Thursday, January 11, 2007

Culture Shock 01.11.07: Why 'You' became Person of the Year

Many in both the "establishment media" and the blogs greeted Time magazine's choice last month of "You" as Person of the Year with jeers and sneers.

Was Time, itself a charter member of the Media Establishment, pandering to its readers? Did Time's editors really think "You" deserving over, say, President Bush, Barak Obama or those nuts in Iran and North Korea? Were Time's editors, like some fortysomething father of three, trying, pathetically, to be hip? What gives?

Then, a few days later, what passes for the Iraqi government hanged Saddam Hussein, making him not only an ex-dictator, but an ex-Saddam. And soon afterward, low-resolution footage of the whole affair — stop, drop and snap, taken with a camera phone — debuted on the wildly popular Web site YouTube.com. By now, it's probably the most-watched snuff film since JFK rode past the grassy knoll.

For once, Time magazine was right. You are the person of 2006.

Saddam's execution was meant to be shrouded in secrecy. But because of the Internet, now everyone can judge for themselves whether it was just or simply revenge for Saddam's decades of oppression. What I think doesn't matter. Thanks to YouTube, you can draw your own conclusion.

This is the breakthrough of the Internet. Until recently, the Internet was much like every other medium that had dominated before it. Like print, radio and television, it was largely one way — people in power talking to you. Now, with the rise of easy-to-use Web sites like Blogger, LiveJournal, MySpace and YouTube, which debuted in 2005, the Internet truly runs in both directions. You can talk back.
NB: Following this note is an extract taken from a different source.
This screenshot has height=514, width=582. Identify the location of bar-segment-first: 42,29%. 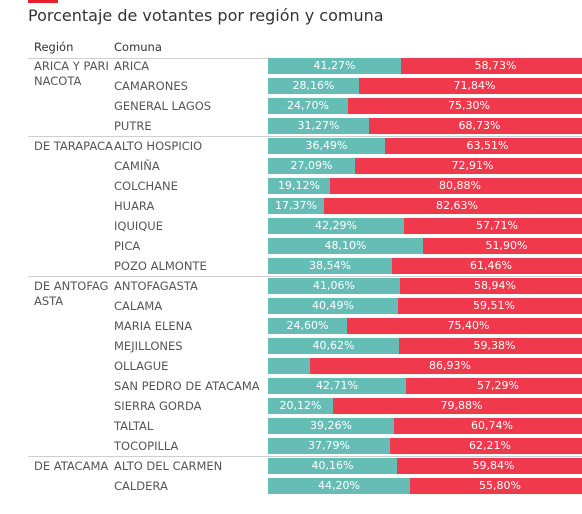
(336, 226).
You no longer have to know the first thing about computer programming to have your own Web site, filled with your own thoughts, opinions, photographs and videos. Now, there is no gatekeeper, no middleman preventing you from finding an audience. While the big music and movie companies whine about diminishing profits and illegal downloads, amateur bands and filmmakers are posting their own material on MySpace and gaining a following.

The leak of the Saddam video proves that "You" — that is, anyone — can drive a story. But it's not such huge, headline-grabbing stories that, in the end, really matter. No, what matters are the millions of small stories being told by millions of people who now have a way to talk to the entire world.

Compared to biological evolution, cultural evolution occurs in the blink of an eye. Now it will occur even more rapidly. As the average person produces more and more content for the Internet, more and more ideas are subject to its great, electronic feedback loop, which weeds through them like the cyberspace equivalent of natural selection. Charles Darwin meets Bill Gates.

Post a video to YouTube, and viewers can rate it. Write a blog, and you live or die by the number of other sites that link to you. It's the same power Roman emperors wielded in the Coliseum, only dispersed among billions of thumbs and only metaphorically fatal.

Of course, there is still a place for one-way media. We all spend more time consuming content than creating it. But the ratio of consumption to creation is no longer as lopsided as it was.

There is a lot more creativity out there than before. And You are responsible.